Selected text -
It will be the first time a Richard Petty-owned team has fielded only one car since John Andretti drove for Petty Enterprises in 1998.

The reduction to one car, driven by Aric Almirola, came after Brian Scott retired after one season driving the No. 44.

“I can just tell you the facts and the fact is it was imperative for us to get our focus and put all of our resources and all of our energy and all of our effort into one thing,” Almirola said last week at the NASCAR Media Tour.

Almirola enters his sixth season driving the No. 43 made famous by Petty. It will be his first full-time Cup season without a teammate.

“Over the last couple years we have been a little bit diluted and so to be able to take this opportunity is not what we wanted as a race team by any means, but sometimes in life you get lemons and you have to make lemonade,” Almirola said. “This gives us the opportunity to do that.”

Among the lemons was RPM not qualifying either of its cars for the playoffs the last two seasons. After Almirola made the playoffs in 2014 off his win in the Coke Zero 400 at Daytona, he finished 17th and 26th in 2015 and 2016 respectively. Last season, the Florida-native failed to earn a top-five finish for the first time since 2009, when he made nine starts.

Scott, who finished 31st in last year’s standings, gave RPM its only top five of the year with his runner-up result in the Talladega playoff race.

“We retained a lot of employees, so now it’s all hands-on deck on that 43 car,” Almirola said. “It’s no secret that last year, 2016, was not a good season for us. It’s just the reality, but 2017 is a new year and we’ve got to take advantage of what’s ahead of us, and I feel like by us scaling back to one car gives us that opportunity to do that, rather than to try and piecemeal a second car together.”

Almirola said “a few opportunities” presented themselves to RPM to possibly run a second car, but they wouldn’t be “high quality” efforts. That resulted in the December announcement that Almirola would be going at it alone this season.

Another result of the reduction to one car is RPM “upped our ante” in its technical alliance with Roush Fenway Racing, another Ford team that reduced the number of Cup teams it’s fielding.

“Over the past several years leading up to last year, we were really good at supplementing,” Almirola said of RPM’s relationship with Roush. “We took what Roush gave us and worked on it and tuned on it ourselves, fluffed and buffed it, if you will, and took it to the race track. Then we kind of went out on a limb and started doing more and more and more on our own and we almost got to a point to where we spread ourselves too thin.”

Almirola believes further piggybacking “off of the knowledge and the people” at Roush will help his team turn back the clock to the 2014 season, when he gave RPM just its third win since 2010.

RPM’s single-car campaign begins in the Feb. 26 Daytona 500.

Information provided -
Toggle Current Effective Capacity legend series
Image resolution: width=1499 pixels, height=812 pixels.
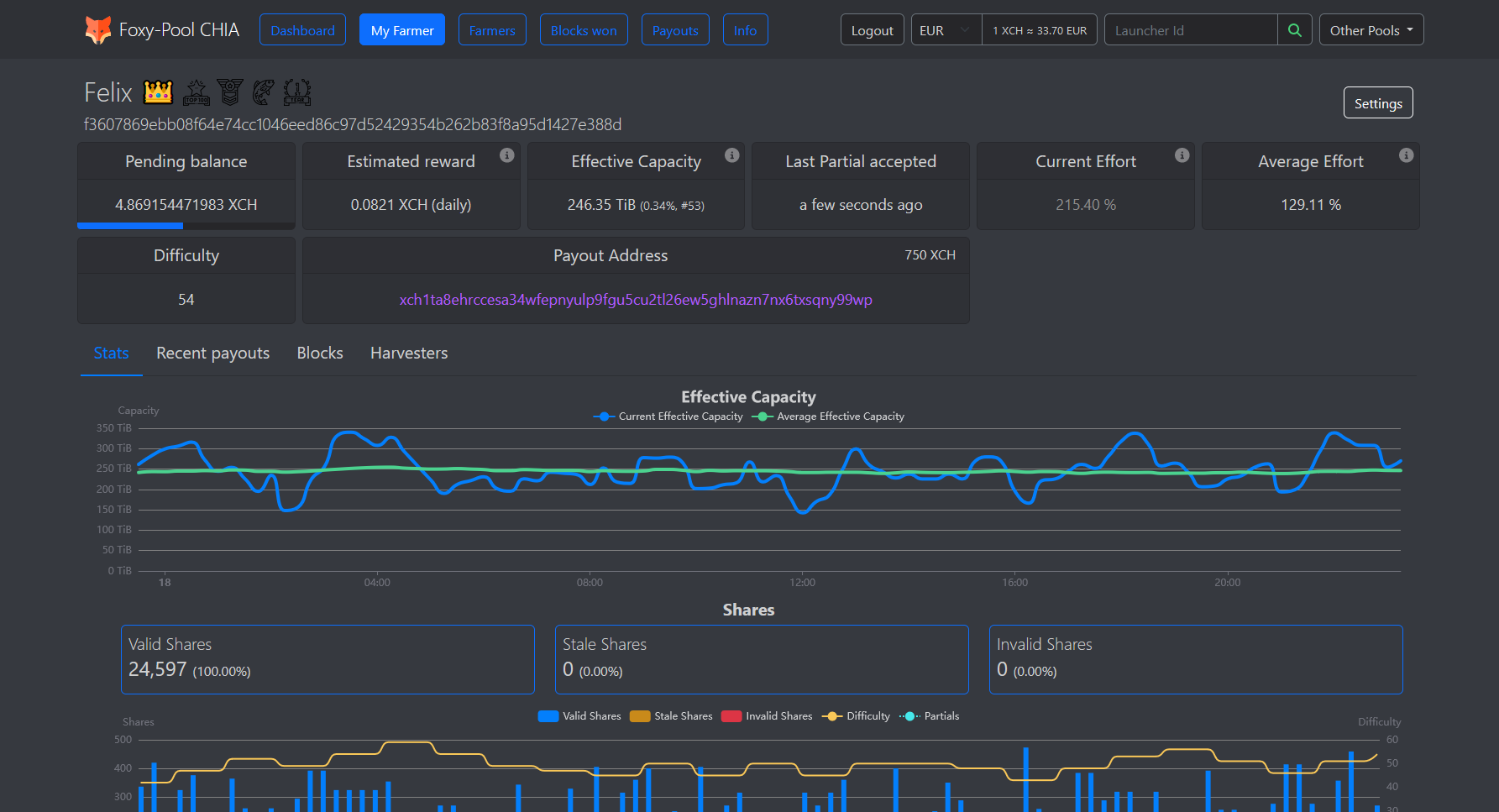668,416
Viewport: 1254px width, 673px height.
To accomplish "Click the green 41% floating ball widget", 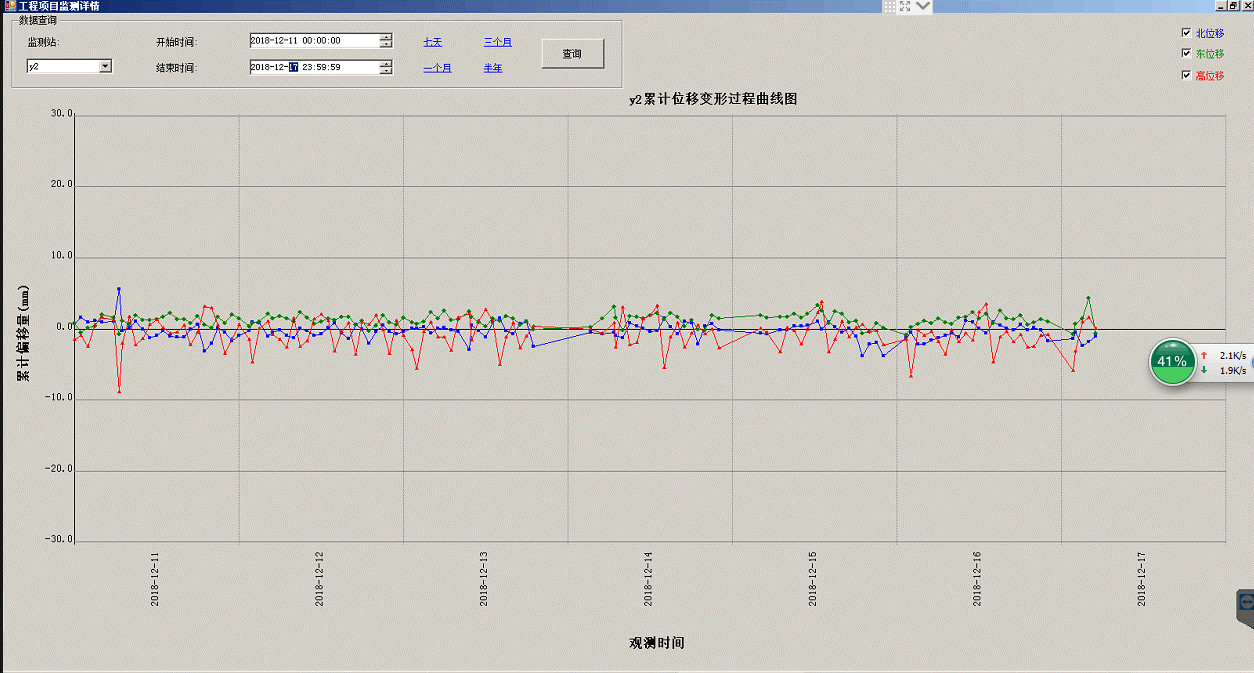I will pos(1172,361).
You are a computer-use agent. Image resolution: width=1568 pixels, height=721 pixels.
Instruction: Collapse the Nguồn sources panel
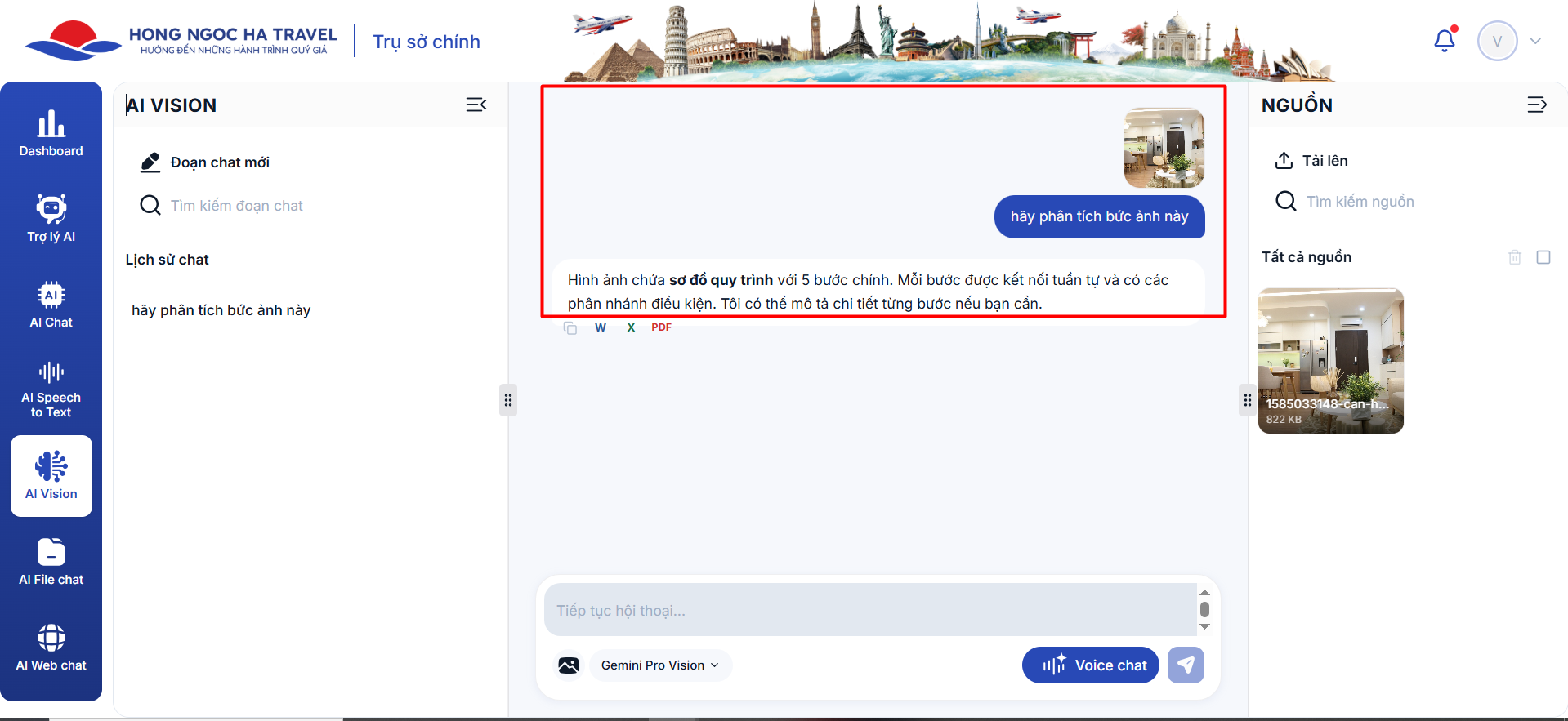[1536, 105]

Task statement -
Answer these from the text about the Petty team cutting to one car:
1. Who drove the No. 44 for one season before retiring?
2. Which race did Almirola win in 2014?
3. What race and date open the team's single-car season?
You won't need the entries.

Complete response -
1. Brian Scott
2. The Coke Zero 400 at Daytona
3. The Daytona 500 on Feb. 26